Nantes et Saint-Étienne ont façonné le football français dans les années 70 avec une rivalité fondée sur le respect et la formation.
Il n’a jamais eu les projecteurs d’un OM-PSG. Pas de batailles médiatiques, peu de phrases assassines. Et pourtant, pendant deux décennies, c’est bien là que s’est jouée l’âme du football français. Nantes contre Saint-Étienne. L’élégance contre la ferveur. Deux manières de voir le jeu, deux clubs qui ont construit, côte à côte, un modèle longtemps inégalé.
Quand le championnat parlait à deux voix
Entre 1964 et 1984, le palmarès du championnat n’offre guère de suspense : neuf titres pour Saint-Étienne, cinq pour Nantes. Seuls quelques invités – Marseille, Monaco, Strasbourg – viennent, de temps à autre, grignoter une ligne au tableau. Le reste du temps, le duel est frontal, constant. Saint-Étienne couronné en 1967 et 1981 juste devant Nantes. Les Verts champions en 1974, les Canaris juste derrière. Une mécanique bien huilée où chacun poussait l’autre à se réinventer.
POUR EN SAVOIR PLUS
José Arribas, l’architecte du “jeu à la nantaise”
Alain Merchadier, pilier défensif de l’ASSE, le résume d’un trait : « Il y avait beaucoup de qualités dans ces équipes au fil des années. » Il n’y avait pas que du talent : il y avait de la rigueur, une ambition, et un football qui avançait à grandes enjambées vers la modernité.
Des idées plus que des clichés
D’un côté, le jeu léché d’Arribas, tout en mouvement et en contrôle. De l’autre, la puissance des Verts, portée par le bruit et la chaleur du Chaudron. Mais la réalité ne rentre pas si facilement dans les cases. À Nantes comme à Saint-Étienne, la formation n’était pas un supplément d’âme : c’était le cœur du projet. Un vrai travail de fond, mené par des dirigeants convaincus que l’avenir passait par les gamins du coin.
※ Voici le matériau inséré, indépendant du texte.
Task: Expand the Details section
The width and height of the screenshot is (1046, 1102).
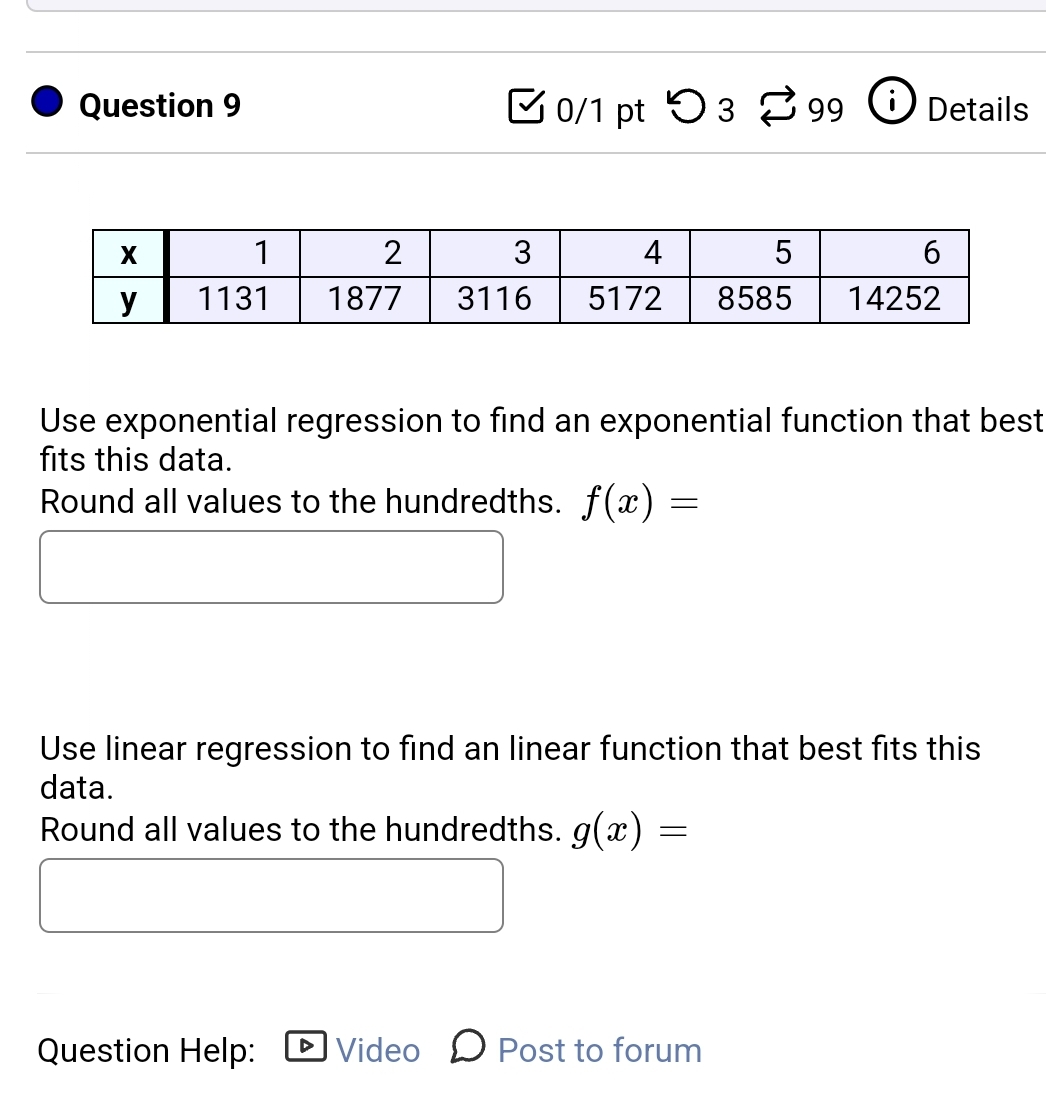Action: pyautogui.click(x=976, y=110)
« Ces deux clubs ont été les précurseurs des centres de formation », rappelle Merchadier. Leurs joueurs, souvent formés maison, jouaient un football exigeant. Le spectacle était des deux côtés. Larqué, Rocheteau, Michel, Rio : les noms s’alignent, les souvenirs reviennent. À tel point que, dans un moment de lucidité rare, la Fédération avait imaginé un duo Snella-Arribas pour diriger l’équipe de France après 1966. Mariage des contraires, ou tentative de synthèse des meilleures idées du pays.
Les soirs où tout a basculé
Sur le terrain, la rivalité a connu ses sommets. Pas forcément en championnat, où Nantes dominait souvent à la maison. Mais en Coupe, les choses prenaient une autre tournure. Comme cette finale de 1970, 5-0 pour Saint-Étienne. Une claque. Une démonstration. Une affiche gravée dans la mémoire des Canaris.
Et puis, il y a eu 1977. La demi-finale. L’aller, à Saupin : 3-0 pour Nantes. L’affaire semble pliée. Amisse le dit lui-même : « On est tombé de haut. » Mais au retour, le Chaudron monte en température. Rocheteau, toujours précis quand il s’agit de raconter l’histoire, se souvient d’Amisse venu lui proposer un échange de maillots. Réponse : « Attention, ici t’es à Saint-Étienne, on sait jamais ! » Deux buts en prolongation. 5-1. Les croissants dans le champagne, au petit matin.
Un respect rare
Ce qui frappe, c’est ce respect tenace. Pas de rancœur, pas de ressentiment. « À Nantes comme à Saint-Étienne, les spectateurs sont des gens qui connaissent le football », note Merchadier. Et ils savent reconnaître les grandes équipes quand ils les voient. Pas de haine, juste cette admiration partagée. Une rivalité sans poison, comme on n’en fait plus.